Design bot detection and evaluate trade-offs
Company: Meta
Role: Data Scientist
Category: Machine Learning
Difficulty: hard
Interview Round: Onsite
You must design and evaluate a bot-detection system for comment activity. Address:
1) Labeling strategy with minimal ground truth: propose weak-supervision heuristics, manual review sampling plans, and how you’d de-bias labels given extreme class imbalance (e.g., <0.5% bots).
2) Features across time scales: per-session burstiness, inter-comment intervals, entropy of targets, language signals, graph-based reciprocity; specify which must be real-time vs. batch.
3) Model choice and calibration: compare linear, tree ensembles, and sequence models; how to calibrate posteriors (Platt/Isotonic) and monitor calibration drift.

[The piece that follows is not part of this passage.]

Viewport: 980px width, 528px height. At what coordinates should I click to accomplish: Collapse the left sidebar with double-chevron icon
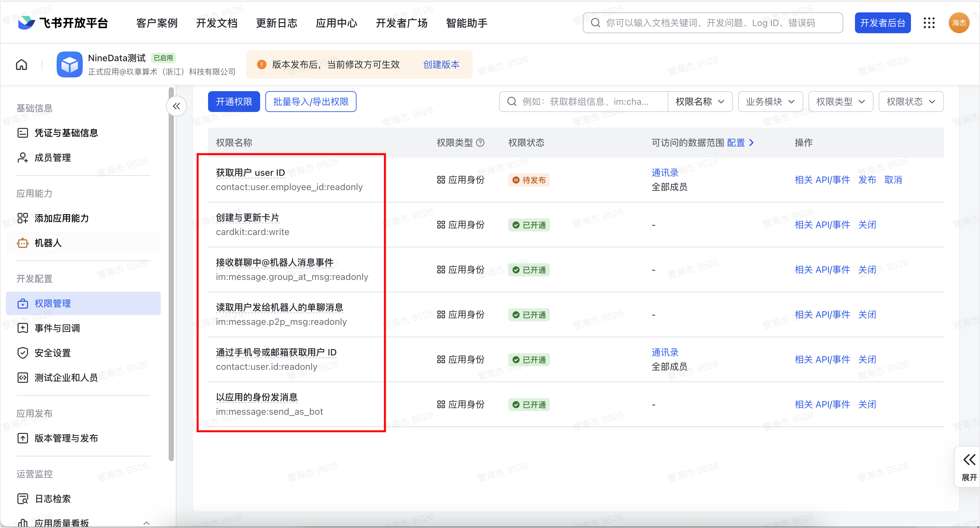(x=176, y=106)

4) Thresholding by cost: define costs for FP (blocking a human) vs FN (missing a bot) and pick an operating point using precision-recall curves; compute expected blocked-human-minutes at a chosen threshold given example rates.
5) Adversarial robustness: features least gameable, canaries, and drift detection.
6) Online safety net: shadow mode, backfill re-scoring, human review queues.
7) Evaluation: offline PR-AUC/recall@high-precision; online guardrails (reports, creator retention, comment latency). 8) If FP becomes high, trace the root cause with error analysis and propose a rollback/ramp strategy.
Quick Answer: This question evaluates a data scientist's competency in designing operational machine-learning systems for bot detection, covering labeling and weak supervision, temporal and graph-based feature engineering, model choice and calibration, cost-based thresholding, adversarial robustness, and online monitoring and safety nets.